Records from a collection
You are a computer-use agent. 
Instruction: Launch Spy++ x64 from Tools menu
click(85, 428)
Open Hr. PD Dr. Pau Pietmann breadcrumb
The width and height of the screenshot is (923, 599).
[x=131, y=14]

## [Written request]
Transcribe every line of the records above without changing anything.

## [Task solution]
You are a computer-use agent. 
Instruction: Launch Spy++ x64 from Tools menu
click(85, 428)
Open Hr. PD Dr. Pau Pietmann breadcrumb
The width and height of the screenshot is (923, 599).
[x=131, y=14]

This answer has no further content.